Hass is the best variety by far for the home gardener. It will set fruit without a pollinator, it fruits fairly reliably. Fruit can be available on the tree for around 6 months of the year. Hass can fall into a pattern of an 'on' year when it has lots of fruit, followed by an 'off' year when it has very few fruit, i.e., an alternate bearing pattern. And of course, it has outstanding flavor, no or few fibers in the flesh, the 'stone' is small, and the flesh doesn't stick to the skin. The tree can grow quite large, but it can be controlled with systematic and ruthless pruning. This also helps to moderate Hass's tendency to have a huge crop one year and nothing the next.


                sized hass and cuke on same panicle 
Hass relatively rarely has 'cukes' - small seedless fruit

There is some anecdotal evidence that if you prune trees systematically, not only will it keep the tree size in check, the fruit will mature earlier, and the tree will crop almost every year, albeit more modestly than unpruned Hass trees in their 'on' year.

When to pick

We have several Hass trees. Our biggest - whose planting date is uncertain - is somewhere between 11 and 16 years old (as at 2012). The tree is somewhat shaded, and has some root rot, so its not the most productive. The other 3 trees are about 8 years, 6 and 5 years old, respectively.

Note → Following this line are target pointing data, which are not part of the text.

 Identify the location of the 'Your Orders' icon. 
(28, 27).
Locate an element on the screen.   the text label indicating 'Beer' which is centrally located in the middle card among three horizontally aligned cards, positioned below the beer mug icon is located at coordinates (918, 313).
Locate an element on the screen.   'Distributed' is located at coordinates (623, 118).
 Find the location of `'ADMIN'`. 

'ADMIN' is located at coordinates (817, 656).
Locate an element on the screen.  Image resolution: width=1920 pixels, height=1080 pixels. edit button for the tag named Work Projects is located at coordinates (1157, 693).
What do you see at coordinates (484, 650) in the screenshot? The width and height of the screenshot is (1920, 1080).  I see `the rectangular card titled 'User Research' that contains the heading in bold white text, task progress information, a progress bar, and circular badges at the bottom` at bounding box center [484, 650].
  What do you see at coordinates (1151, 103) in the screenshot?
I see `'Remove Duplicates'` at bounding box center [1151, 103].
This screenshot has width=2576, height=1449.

The 6 year old had only 1 fruit last year (dec 2010 maturity), but set a fair crop in spring 2011. These will mature in about December 2012 and into early 2013.

The 8 year old had about 30 last season, and has set and held a similar number in the 2011/2012 season.

The interesting thing is that the 8 year old tree set fruit earlier than the oldest and largest tree, and has 'sized' them earlier than the mature tree. And the oldest tree, while larger, tends to have relatively small fruit.

But even smaller size fruit can be acceptable. We have collected smaller immature fruit blown off the tree in late july, and found that they could be ripened. They were mediocre, but they were acceptable. Just.

I know that commercial growers 'up North' pick export fruit based on an acceptable level of 'dry matter' in the flesh, and that this minimum acceptable level (24%) is reached (depending on the seasonal weather) around mid july to very early august in the far North. In some extreme seasons (for example 2005) 24% dry matter was not reached until early september. In the far North, fruit for the very profitable 'early' local market is usually picked in early june, at about 21% dry matter (speeding up of ripening and skin color change is triggered with ethylene gas). Fruit at 21% dry matter are likely to be watery, low in oil, and 'light' in flavor (to put it politely).

In the far North fruit at 24% dry matter have about 16% - 17% by weight of oil. At the peak of dry matter accumulation, around late february, dry matter increases to about 33%, and oil content to about 26%.

Being more southerly, and cooler, you would think northwest Auckland would achieve this
'official' minimum level a bit later than early august.

In the Bay of Plenty, the 'acceptable' dry matter level of 24% is reached between early august and early september (it varies from year to year, possibly depending on temperatures over the fruit swelling period). Maturity, as measured by dry matter, peaks in the Bay of Plenty about mid november. The dry matter at this time is usually in the region of 33%. The oil content hits around 29% or better in january, and increases slightly to around 31% in april (it varies of, course, by year). Note that Hass fruit in the Bay while several weeks slower to reach initial 'acceptable maturity' of 24% dry matter (and roughly 16% oil content), develop a higher oil content than the far North, and even increase it slightly over the summer months into early autumn.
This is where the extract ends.